Hello fellows ampr users,
Just sharing analysis on ampr actual portal registrered figures:
U.S. address space 44.0/9 = 8M possible hosts = 66%
Rest of the world 44.128/10 = 4M possible hosts = 33%
Actual allocations on
41,150 total allocations 100% Total, on which
7,480 U.S. allocations 18%
33,670 Rest of the world 82%
Conclusion:
US has the larger space available and fewer users
Rest of World, has a smaller space and most users
Thus rest of the world has activity and thus experience on amprnet.
Furthermore the proposed 'PoP' (Point of Presence if that is what was
implied) will be hard and costly to implement for ISPs specially on
smaller/remote countries, wonder if local ISPs will do and if ARDC
will fund PoPs on the many ISPs providing conectivity.
Should had been wiser if amprnet was heard/polled before proposing to ARDC.
73, lu7abf, Pedro Converso
44.153 Argentina Coordination
On 7/30/21, Antonios Chariton (daknob) via 44Net <44net(a)mailman.ampr.org> wrote:
Hello Matt, thanks a lot for the message!
On 30 Jul 2021, at 13:11, Matt Perkins via 44Net
<44net(a)mailman.ampr.org>
wrote:
I assume there are fewer users in 44.128/10 then on hamnet and i assume
that's the reason why the 44.128/10 users are being asked to renumber.

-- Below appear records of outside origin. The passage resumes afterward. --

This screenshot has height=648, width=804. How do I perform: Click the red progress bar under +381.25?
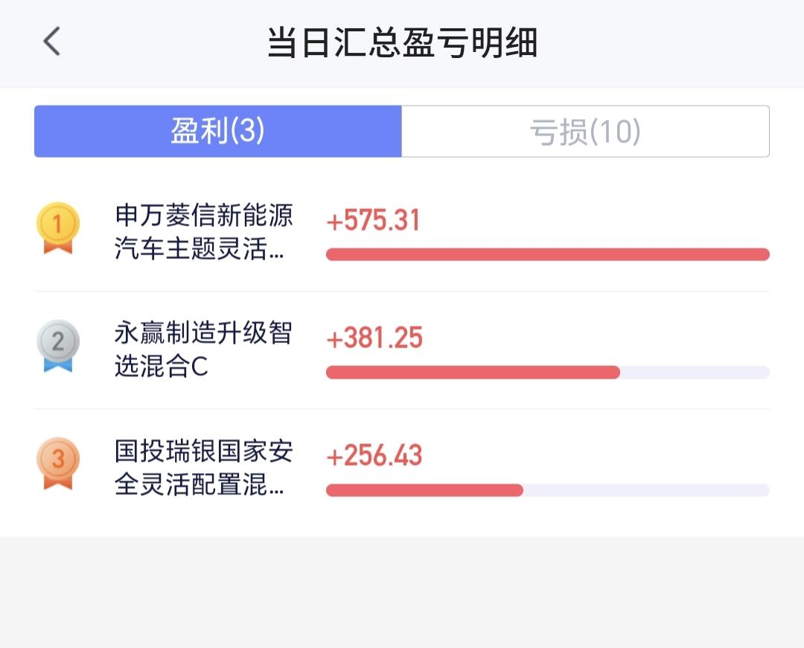click(473, 373)
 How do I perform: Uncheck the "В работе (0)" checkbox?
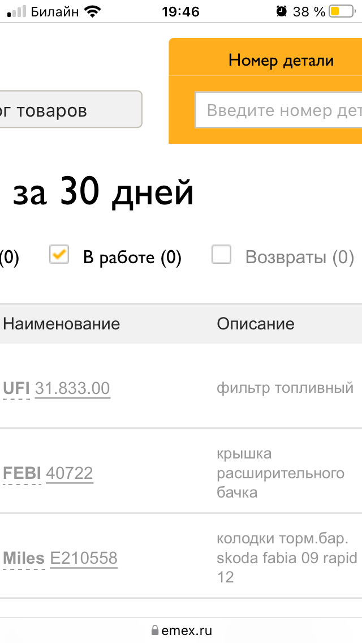(x=59, y=254)
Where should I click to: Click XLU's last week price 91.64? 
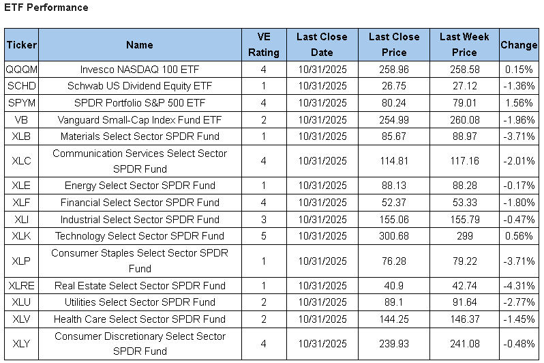click(x=464, y=302)
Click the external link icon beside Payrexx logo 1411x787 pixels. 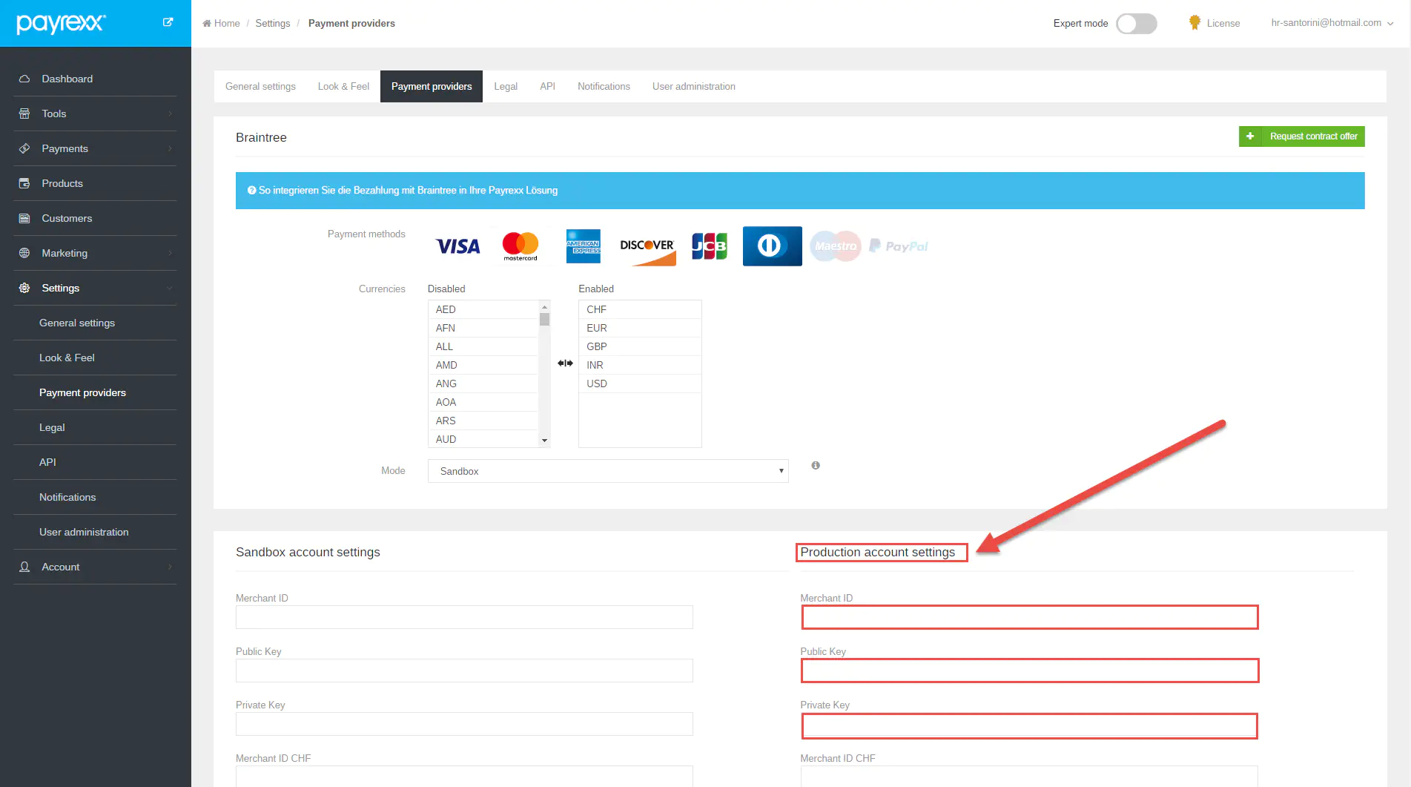[168, 22]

Where i think the elephant in the room is that the hamnet users should not
be using public routed capable address space in the first place. There is
no technical reason why they should use public addresses and not RFC 6598
for example or RFC 1918. In this case RFC 6598 is more appropriate i
think as it is being natted in places onto the internet and provides a
type of utility.
My day job is in carrier internet which i have been involved with since
the early 90's. I have been evolved in everything from policy making to
nuts and bolts core network design I even have my name in some of the code
that you likely use every day as part of the internet backbone and if I
told any of my peers a bunch of hobbits were using millions of dollars of
publicly addressable internet ranges for an intranet I would struggle to
convince them i was not jokeing.
The excuse "Because we can" to squander millions of dollars worth of
resource is very hard to justify.
Now dont get me wrong im very grateful to have the resource and I will
renumber my BGP advertised to the public internet direct 44.128/10 range
if that's the consensus. But I think its very hard to justify using any
space at all for an intranet in 2021. Carriers and ISP's and enterprises
have spent that last 10 years and millions of dollars solving that exact
problem and the answer is IPv6 and RFC6598
Unfortunately, as I said in previous e-mails, we cannot use a space such as
RFC1918 or Carrier Grade NAT because it is not globally unique. There are
ISPs that use 10/8 addresses that are assigned to end users in their WAN,
and there are ISPs that use RFC6598 for their customers’ WAN connections
too. So there will be overlaps, conflicts, and problems. We absolutely have
to ensure global uniqueness and guarantee non-overlap for this to work at a
large scale. And the only way we know how to do this is with space from
44/8.
Again, going back to the similar analogy of RF spectrum: Why should we give
these “radio amateurs” so much and so valuable spectrum? Why waste literal
billions worth of it globally? If they want to communicate, they should use
the phone system or the Internet like everything else. I don’t see a reason
for them to get this tremendously expensive resource “because they can” or
“because they want to”.
Last December, Greece, a tiny country with only 10M people proceeded to rent
spectrum for 5G. They rented this spectrum for 15 years (not forever) and
only in a few bands (not across the entire thing). Just for one tiny
country, just for 15 years, just for one technology (5G) the government made
372M EUR or close to $450M. This is more money than the entire 44/8. If we
add up the cost of the entire 5G spectrum around the world, we are clearly
in the billions of dollars.
They gave a 15-year license for parts of: 3400-3800 MHz, 700 MHz, 2 GHz, and
26 GHz.
Today radio amateurs have “for free” so many more bands, so many more
allocations, so much more spectrum and bandwidth. And why? One could argue
that 5G will serve much more people and much more important use cases than
ham radio spectrum. One could also argue that a /24 on 44 net provides less
to the society as a whole than a /24 in AWS or anyone else.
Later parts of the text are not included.